Bir şeye baktığımızda ne görüyoruz? İnsana, duruma, yere göre değişen bu algı, bir şeyi görüş biçimi, ancak resimle gösterilebilir, açıklanabilir der Hockney. Resim ile kastettiği de sadece tablo değil; fotoğraf, çizim dahil her tür imgedir; ve bu anlamda resim yapan herkesin karşılaştığı bir sorunu ele alır: İnsanlar, şeyler ve mekânlar üçboyutlu olduğuna göre bunlar düz bir yüzeyde nasıl gösterilebilir, açıklanabilir? Bu amaca yönelik çabalarla ortaya çıkan sonuçlar, genelde tablo, fotoğraf, film diye tek bir kategoride sınıflandırılıyor. Ya da tarih ve üsluba göre tasnif ediliyor: Ortaçağ, Rönesans, Barok vb adlandırılan dönemlere ayrılıyor. Hockney ise bütün imgeleri; ister fırça, ister kamera ya da dijital programla yapılsın, ister mağara duvarlarında veya bilgisayar ekranında görülsün, öncelikle resim olarak niteliyor. Çevremizdeki dünyayı –ve böylece kendimizi– anlayabilmemiz için de resmin tarihine ihtiyaç olduğunu belirtiyor. Resmin tarihi işte elinizdeki bu kitaptır.

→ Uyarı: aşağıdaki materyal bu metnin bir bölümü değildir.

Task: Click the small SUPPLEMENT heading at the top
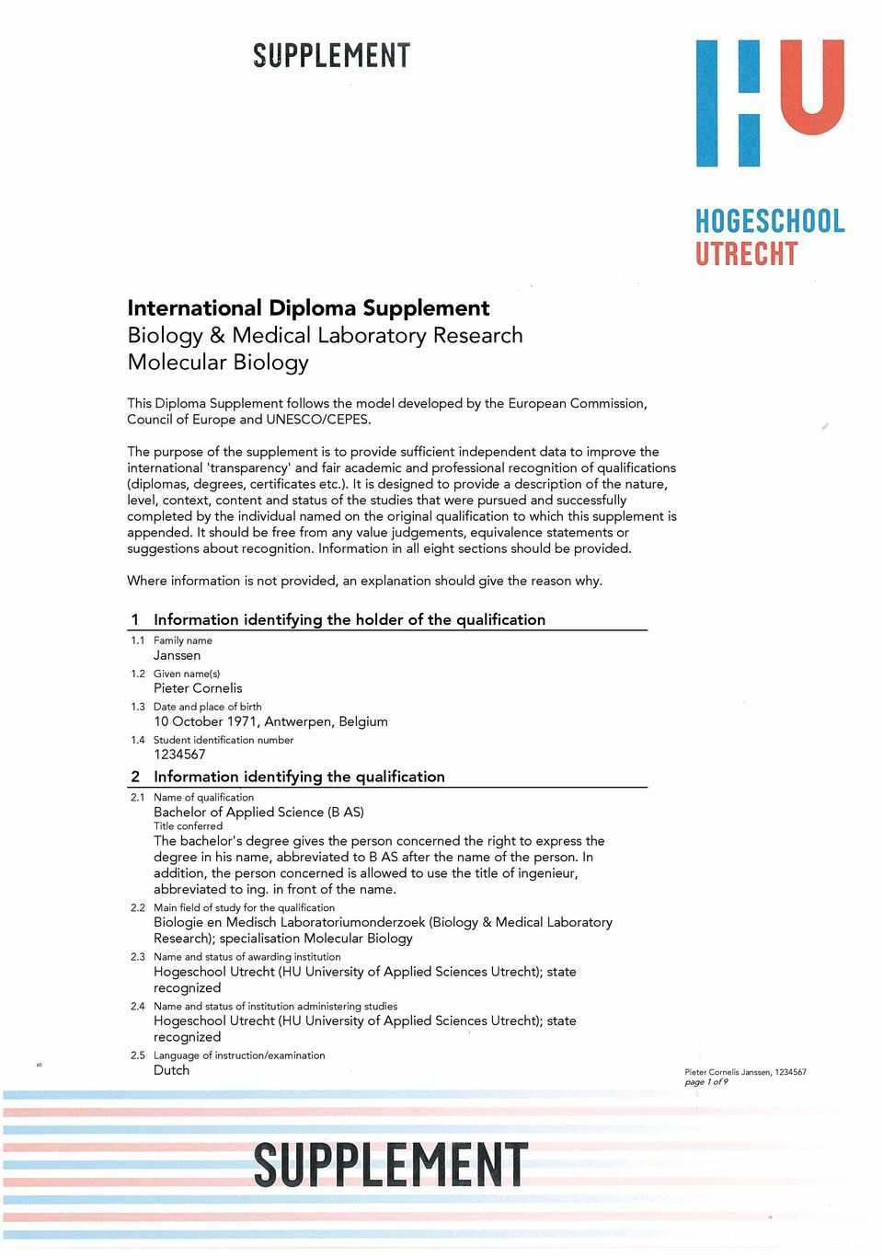pyautogui.click(x=331, y=56)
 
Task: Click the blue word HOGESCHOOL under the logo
pyautogui.click(x=770, y=222)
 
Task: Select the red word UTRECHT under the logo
pyautogui.click(x=746, y=253)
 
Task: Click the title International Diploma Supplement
pyautogui.click(x=308, y=307)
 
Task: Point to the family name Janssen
pyautogui.click(x=177, y=655)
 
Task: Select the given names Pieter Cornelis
pyautogui.click(x=198, y=688)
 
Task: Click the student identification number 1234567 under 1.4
pyautogui.click(x=179, y=755)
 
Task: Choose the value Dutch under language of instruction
pyautogui.click(x=171, y=1070)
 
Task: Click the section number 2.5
pyautogui.click(x=138, y=1055)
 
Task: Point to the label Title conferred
pyautogui.click(x=188, y=826)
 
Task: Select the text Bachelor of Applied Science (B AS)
pyautogui.click(x=258, y=812)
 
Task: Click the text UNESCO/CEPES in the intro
pyautogui.click(x=317, y=420)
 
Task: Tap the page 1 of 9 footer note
pyautogui.click(x=706, y=1082)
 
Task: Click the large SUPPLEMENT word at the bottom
pyautogui.click(x=391, y=1165)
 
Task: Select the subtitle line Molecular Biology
pyautogui.click(x=218, y=362)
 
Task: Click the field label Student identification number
pyautogui.click(x=224, y=740)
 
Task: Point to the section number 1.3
pyautogui.click(x=138, y=707)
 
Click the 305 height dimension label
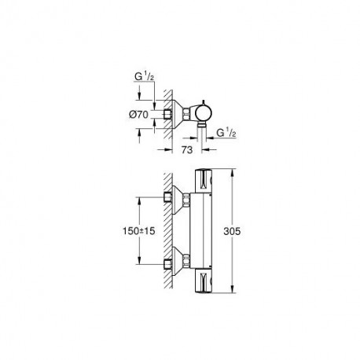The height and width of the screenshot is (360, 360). (232, 231)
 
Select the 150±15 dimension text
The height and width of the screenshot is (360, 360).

Resim ve çizimler yapmak, kameralarla imgeler üretmekle geçen yaşamı boyunca edindiği bilgi ve enerjiyle sanatçı Hockney, sanat eleştirmeni Martin Gayford’la birlikte bin yıl boyunca resimlerin neden ve nasıl yapıldıklarını araştırıyor. Düz bir yüzey üzerine yapılan işaretler neden ilginçtir? Hareketsiz bir resimde hareketi nasıl gösterirsiniz? Veya tam tersi, film ve televizyonu eski usta ressamlarla nasıl bağdaştırabilirsiniz? Zamanı ve uzamı tuval ya da ekranda statik bir imgeye sığdırmanın, indirgemenin yolları nelerdir? Resimler bize ne gösterir – yalan mı söyler, gerçeği mi gösterir? Fotoğrafların gösterdiği dünya yaşadığımız, deneyimlediğimiz dünya mıdır?